Happy ReNew Year, all!

Saturday, January 5, 2008

7 year old blackberries

A lot of people ask me where I get my inspiration and enthusiasm for recycling. Recycling and reusing is something my family did, and still does. I was taught by my parents early on to compost food scraps and reuse glass jars as juice glasses. My parents recycled and reused so much that we didn't even subscribe to curbside garbage pick-up. About once a month my dad would load my brother, myself and about 1 bag of trash and drive a few miles to the local dump to pay $1 to dispose of the bag. This was before paper recycling was offered in my hometown of Mason, Michigan and my parents would burn our paper waste in our wood burning stove as kindling to get the fire going. It wasn't until childhood friends would start come over and want to throw stuff in the garbage that I realized this wasn't the norm - food scraps and plastic baggies didn't go in the trash, the food scraps went to the compost pile and plastic baggies got rinsed out.

I realize I'm starting to paint a picture of myself as a hippie, but that's not the case. I still had the modern conveniences of a typical American life - I watched way too much TV, ate piles of potato chips, and went shoe shopping for sneakers when my old ones got holes. It was simply the way my family handled our garbage that gave me the recycling background that has lead me to start this company called RePlayGround.

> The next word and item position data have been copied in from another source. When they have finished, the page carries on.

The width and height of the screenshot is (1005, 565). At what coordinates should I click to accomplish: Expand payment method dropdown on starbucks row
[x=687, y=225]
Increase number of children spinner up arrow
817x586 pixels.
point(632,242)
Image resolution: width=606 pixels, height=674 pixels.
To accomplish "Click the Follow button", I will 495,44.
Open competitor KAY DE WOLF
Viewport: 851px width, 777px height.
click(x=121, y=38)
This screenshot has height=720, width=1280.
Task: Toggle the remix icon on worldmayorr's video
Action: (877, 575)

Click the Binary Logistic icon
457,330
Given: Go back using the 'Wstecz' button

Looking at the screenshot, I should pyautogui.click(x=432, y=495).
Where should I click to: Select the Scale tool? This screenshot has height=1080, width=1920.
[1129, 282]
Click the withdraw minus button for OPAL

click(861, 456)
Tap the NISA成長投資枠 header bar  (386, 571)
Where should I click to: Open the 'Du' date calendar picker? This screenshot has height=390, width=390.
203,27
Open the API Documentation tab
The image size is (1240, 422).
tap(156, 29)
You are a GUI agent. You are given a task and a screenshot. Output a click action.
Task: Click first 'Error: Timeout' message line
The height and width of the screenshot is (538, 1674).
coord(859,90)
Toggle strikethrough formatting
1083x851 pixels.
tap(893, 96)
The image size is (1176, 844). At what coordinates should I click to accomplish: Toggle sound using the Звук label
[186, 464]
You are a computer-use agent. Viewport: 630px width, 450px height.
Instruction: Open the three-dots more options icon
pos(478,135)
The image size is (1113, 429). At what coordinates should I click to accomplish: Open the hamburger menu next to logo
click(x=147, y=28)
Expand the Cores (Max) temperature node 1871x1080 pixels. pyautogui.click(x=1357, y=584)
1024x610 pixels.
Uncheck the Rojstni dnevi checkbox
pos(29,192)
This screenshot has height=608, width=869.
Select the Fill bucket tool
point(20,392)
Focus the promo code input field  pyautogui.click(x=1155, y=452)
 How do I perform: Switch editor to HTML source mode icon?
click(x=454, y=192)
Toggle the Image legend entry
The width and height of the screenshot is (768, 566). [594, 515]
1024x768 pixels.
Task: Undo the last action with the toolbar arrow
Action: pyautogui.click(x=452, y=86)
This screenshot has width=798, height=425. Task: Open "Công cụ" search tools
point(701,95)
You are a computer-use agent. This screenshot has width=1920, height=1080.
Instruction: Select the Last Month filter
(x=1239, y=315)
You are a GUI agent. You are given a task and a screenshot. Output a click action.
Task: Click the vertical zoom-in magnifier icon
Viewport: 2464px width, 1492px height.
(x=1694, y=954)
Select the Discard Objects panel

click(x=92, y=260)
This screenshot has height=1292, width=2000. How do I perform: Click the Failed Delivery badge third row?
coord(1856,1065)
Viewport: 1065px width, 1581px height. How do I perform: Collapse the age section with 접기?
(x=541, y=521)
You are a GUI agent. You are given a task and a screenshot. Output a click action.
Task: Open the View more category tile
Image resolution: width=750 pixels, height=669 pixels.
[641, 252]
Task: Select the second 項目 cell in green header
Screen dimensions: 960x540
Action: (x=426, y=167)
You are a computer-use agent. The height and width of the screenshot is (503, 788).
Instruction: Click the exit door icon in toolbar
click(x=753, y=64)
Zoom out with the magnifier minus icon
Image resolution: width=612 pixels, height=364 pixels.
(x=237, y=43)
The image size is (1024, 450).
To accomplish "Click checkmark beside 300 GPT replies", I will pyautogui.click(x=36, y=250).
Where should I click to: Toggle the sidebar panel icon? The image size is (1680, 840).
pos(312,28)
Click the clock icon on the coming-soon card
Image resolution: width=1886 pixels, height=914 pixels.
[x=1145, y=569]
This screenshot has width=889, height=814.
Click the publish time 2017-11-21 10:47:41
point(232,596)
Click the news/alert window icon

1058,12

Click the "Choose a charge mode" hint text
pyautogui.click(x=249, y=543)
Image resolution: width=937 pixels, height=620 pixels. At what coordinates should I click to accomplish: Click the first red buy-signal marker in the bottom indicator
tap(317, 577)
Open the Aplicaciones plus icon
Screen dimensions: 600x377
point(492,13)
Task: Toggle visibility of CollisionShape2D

As a kid I was also heavily involved in 4-H where I learned skills like sewing, basketweaving, and painting. Then, as an adult, I moved to the exciting city of New York and started furnishing my apartment with cast-offs I found on the streets. The sidewalks were a treasure trove of recycled materials! This lead me back to art school at Pratt where I wanted to refine my design skills of turning trash into treasure for the masses. Here I worked on my thesis, called Trash Nouveau, where I further explored this idea and I've been a Design Junkie ever since.

Over the holidays I visited my family back in Michigan and we had a good old time. My dad still heats part of the house with a wood-burning stove and we still compost. Sitting around the dinner table the first night, my brother mentioned that my mom had recently made a 7 year-old blackberry pie. I thought he was joking until my mother started defending herself. Apparently my parents did their once-a-decade freezer clean-out where they came across 7 year-old blackberries. My mother, never wanting to throw anything away, decided to make them into a pie. My brother said the pie was ok, but with a slight freezer burn aftertaste. My mom said it wasn't so and was determined to have me decide for myself. She still had several more containers of 7 year-old blackberries so she made a pie for Christmas Eve dinner. The pie had become a big joke among my family so there was a lot of anticipation for our final dessert. Now I'm not saying that keeping berries around for 7 years is a great idea, but the pie was actually pretty good and way tastier than the preservative filled kind found at the local grocery store. Well, that grocery store pie probably has a 7-year shelf life anyway.